## start SOURCE EXTRACT

4. Her Body and Other Parties, Carmen Maria Machado

One of the most popular books in this genre, which is deserved, this collection of short stories deals in science fiction, the strange, and the weird. Told in such skillful ways, these stories, and one that I think is long enough to count as a novella, are enchanting.

3. White is for Witching, Helen Oyeyemi

I forgot how I found this book, but I’m glad I did. It’s a story about a haunted house, Pika, and, I would say, what girls inherit from their mothers. It’s so interesting, so well told, portrays a queer relationship, and really got me at the end.

2. The girls, by Emma Cline

 In this one, no one is technically a monster, but a book inspired by the Manson Family is surely counts as evil. Cline paints a picture of the girls in this fictional cult family from the eyes of adult Evie, who meets them the summer she is 14. It’s beautiful and purposefully gross and heartbreaking. It’s one of my favorites.

## end SOURCE EXTRACT
## start DATA LISTING

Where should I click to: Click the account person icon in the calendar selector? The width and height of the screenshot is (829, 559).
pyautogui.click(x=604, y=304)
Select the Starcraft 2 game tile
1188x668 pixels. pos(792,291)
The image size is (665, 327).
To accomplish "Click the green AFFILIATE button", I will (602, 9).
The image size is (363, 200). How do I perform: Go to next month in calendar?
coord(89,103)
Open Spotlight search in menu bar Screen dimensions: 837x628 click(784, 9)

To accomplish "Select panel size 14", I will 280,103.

## end DATA LISTING
## start DATA LISTING

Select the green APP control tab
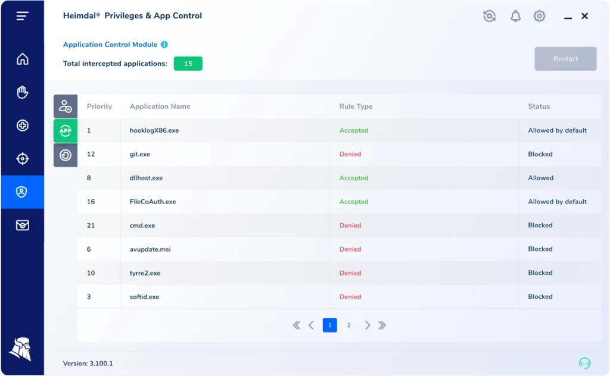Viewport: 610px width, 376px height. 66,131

## end DATA LISTING

_REQUIRED TASKS_.
(A) Answer these questions using the book list.
(i) Which book does the list describe as a collection of short stories?
(ii) What number does the list give to White is for Witching?
(iii) How old is Evie the summer she meets the girls?
(B) Copy a passage from the book list word for word. Begin at the words "I forgot how" and stop after "at the end.".
(C) Write what comes next in the book list, starting after its final sentence.

_RESULTS OF THE EXERCISE_.
(A)
(i) Her Body and Other Parties, by Carmen Maria Machado
(ii) 3
(iii) 14

(B)
I forgot how I found this book, but I’m glad I did. It’s a story about a haunted house, Pika, and, I would say, what girls inherit from their mothers. It’s so interesting, so well told, portrays a queer relationship, and really got me at the end.

(C)
1. We have always lived in a Castle, by Shirley Jackson

THIS book. THIS book. I can’t say enough how weird and cool and creepy and amazing this book is. It’s another one where *technically* there is no monsters, BUT it counts because this is my list and I say so. Mary Katherine and her sister Constance and their grandfather live on their family’s old estate after the rest of their family died under ~mysterious circumstances~ and …things ensue. It’s unsettling and pulls you into this sort of creepy fairytale world competely. I read it again and again.

All these stories show women on all sides. Not just as dainty need-to- be-saved’s or heroic I-will-save’s, but also as the darkness, the evil. The thing that scares you so much you can’t forget it, and sometimes you don’t want to. That’s why I love these stories. Without thinking too deeply about it — and using phrases that create a dichotomy I don’t love — in a scary story, it’s a lot more interesting to read about the “bad” girl than the “good” girl, even if the former will eat your heart out.

Thanks for reading!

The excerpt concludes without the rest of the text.